2) Is food something that fuels your exercise or something you need to burn off?


Food is the gas in your gas tank that gives you the energy to move your body, not something that needs to be burned off as punishment. Give yourself a moment to think about that and which way you view food when it comes to activity- which side to you see it?


If you aren't giving your body adequate fuel for your workouts and your body's needs and you're trying to run on empty, you may be doing more harm than good. This energy deficit can lead to something called Relative Energy Deficiency in Sport (RED-S), which can occur with or without disordered eating and compulsive exercise.


RED-S can lead to health problems including chronic fatigue, increased risk of illness and injury, problems with bone and heart health, poor sleep, poor mood, loss of lean body mass, and decreasing metabolic rate. It can also lead to other issues including hormonal disruption like stopping your period, which is NOT normal. Not only is under-fuelling bad for performance, it’s bad for your health! It's important to note that RED-S can happen whatever your body size- it can happen in people in larger bodies and smaller bodies alike.


3) Do you avoid social gatherings if they get in the way of your activity?


So you usually do your workout in the evenings and you have a family function the same time as your usual workout. Does the idea of skipping your workout make you so uncomfortable that you skip the family function? Do you turn down opportunities to spend time with family and friends because you don’t want to miss a workout?


What are some other cues you may have a problem with exercise?

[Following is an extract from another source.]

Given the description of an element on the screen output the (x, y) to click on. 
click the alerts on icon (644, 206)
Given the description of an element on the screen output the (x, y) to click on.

Other factors that are cues to compulsive exercise according to the National Eating Disorder Association include:


  • Continuing to exercise despite an injury or other medical reason not to exercise

  • Exercising to burn off the xxx calories you ate (exercise as purging)

  • Feeling like you don't deserve to eat unless you exercised

  • Hiding your exercise to avoid hearing others' concern about your activity

  • Exercising to avoid negative emotions (not the same as exercising to improve mood- this is more exercising to avoid feelings of withdrawal)

  • Feeling as though you are not good enough, fast enough or not pushing hard enough during a period of exercise.


If you're struggling with your relationship with exercise, there is help!


If you're struggling, consider seeking help from a professional like a therapist, doctor, and/or dietitian specializing in eating disorders, which is available through the National Eating Disorder Information Centre (NEDIC) here.


To quote the fabulous sport dietitian, Nancy Clarke, exercise should be something you do FOR your body, not TO it! Exercise and movement is important for our health but it is possible to do too much, especially if you aren't getting enough rest and fuel and it gets in the way of living a full life! Just like a healthy relationship with food is possible, it's possible with exercise too! Sometimes you just need help.